PROBLEM SET:
1. Set down the passage of the PyTorch autograd text from "PyTorch autograd is a masterpiece." up to and including "from our hand.", word for word.
2. In the PyTorch autograd text, rewrite the paragraph beginning "Calculating derivatives is the core" in a shorter form that keeps its main facts.

DOCUMENT SEGMENT:
PyTorch autograd is a masterpiece. It diminishes the burden of calculating multiple partial derivatives aka gradients.

torch.autograd provides classes and functions implementing automatic differentiation of arbitrary scalar-valued functions.

Autograd is PyTorch’s automatic differentiation package. It deals with the automatic computation of gradients for computation graphs.

Why we need autograd??

Calculating derivatives is the core of training deep neural networks. The calculations may be simple, but working out by hand can be tedious and prone to error. As the model becomes more complex, it becomes impractical to calculate the gradients of each and every function. PyTorch’s autograd takes all of the tedious work from our hand.

Let’s understand autograd:

import torch
# create input tensors
a = torch.tensor([5.], requires_grad=True) #Only Tensors of floating point and complex dtype can require gradients
b = torch.tensor([6.], requires_grad=True)
a, b

(tensor([5.], requires_grad=True), tensor([6.], requires_grad=True))

By setting the flag requires_grad=True, PyTorch will automatically build a computation graph in the background. It means that autograd accumulates the history of the computation on the tensors.

INFORMATION GIVEN:
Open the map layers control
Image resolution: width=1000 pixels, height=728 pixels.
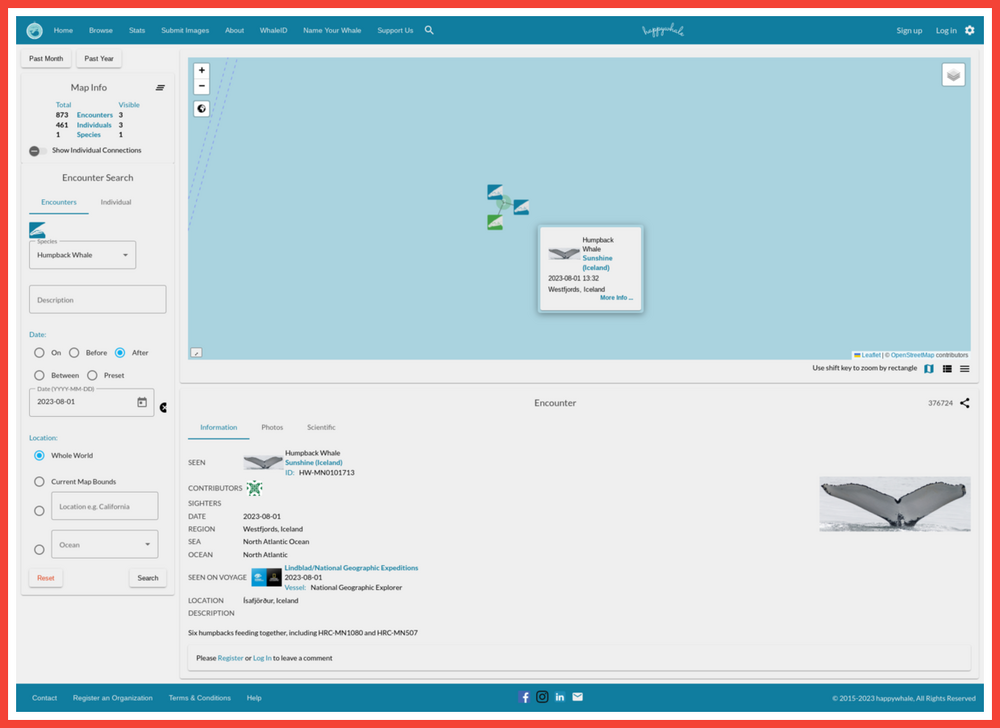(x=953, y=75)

==

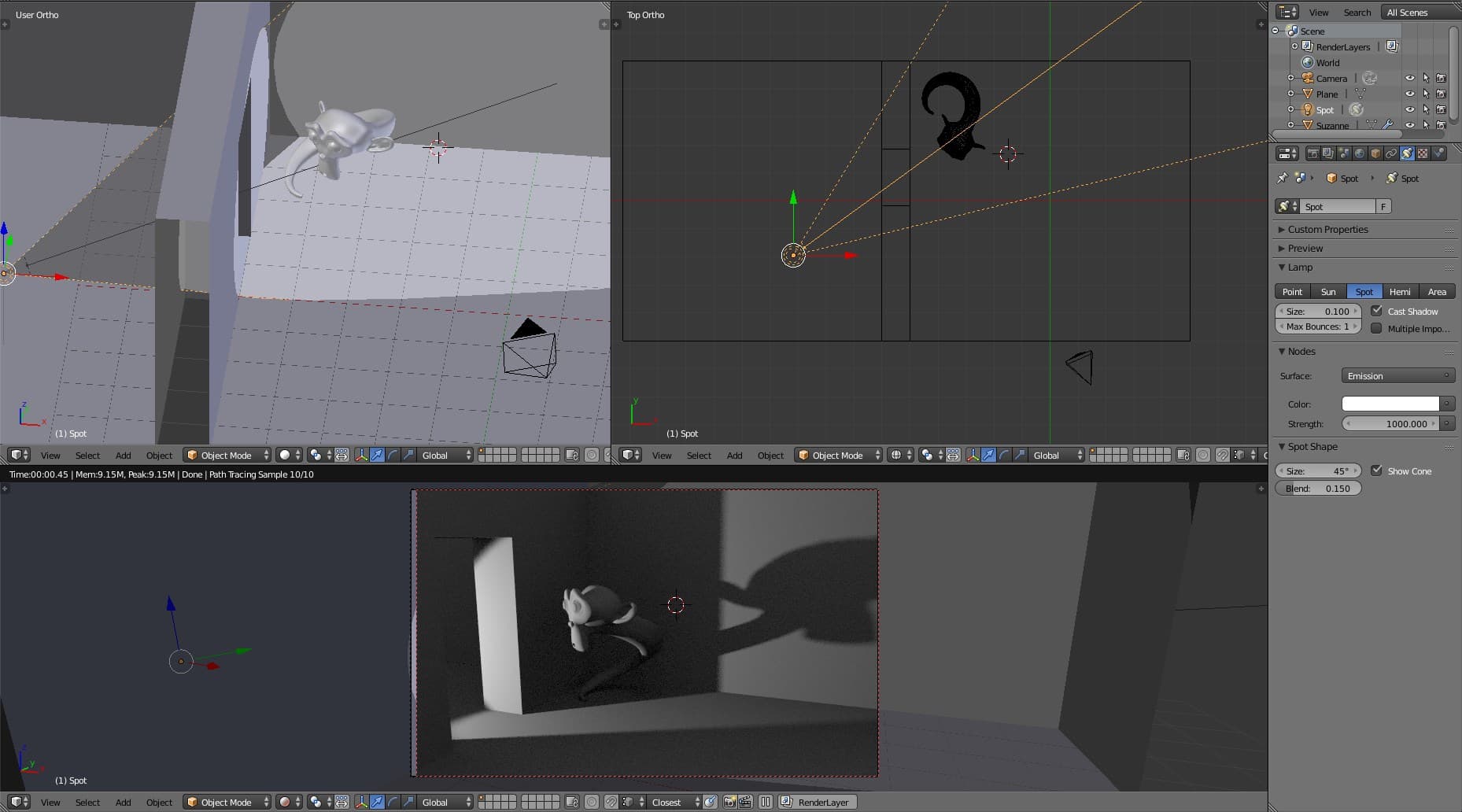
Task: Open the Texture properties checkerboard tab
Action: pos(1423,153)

ANSWERS FOR THIS EXERCISE:
1.
PyTorch autograd is a masterpiece. It diminishes the burden of calculating multiple partial derivatives aka gradients.

torch.autograd provides classes and functions implementing automatic differentiation of arbitrary scalar-valued functions.

Autograd is PyTorch’s automatic differentiation package. It deals with the automatic computation of gradients for computation graphs.

Why we need autograd??

Calculating derivatives is the core of training deep neural networks. The calculations may be simple, but working out by hand can be tedious and prone to error. As the model becomes more complex, it becomes impractical to calculate the gradients of each and every function. PyTorch’s autograd takes all of the tedious work from our hand.

2. Calculating derivatives is central to training deep neural networks. Doing it by hand is tedious and error-prone, and it becomes impractical for every function as models grow more complex. PyTorch's autograd takes over this work.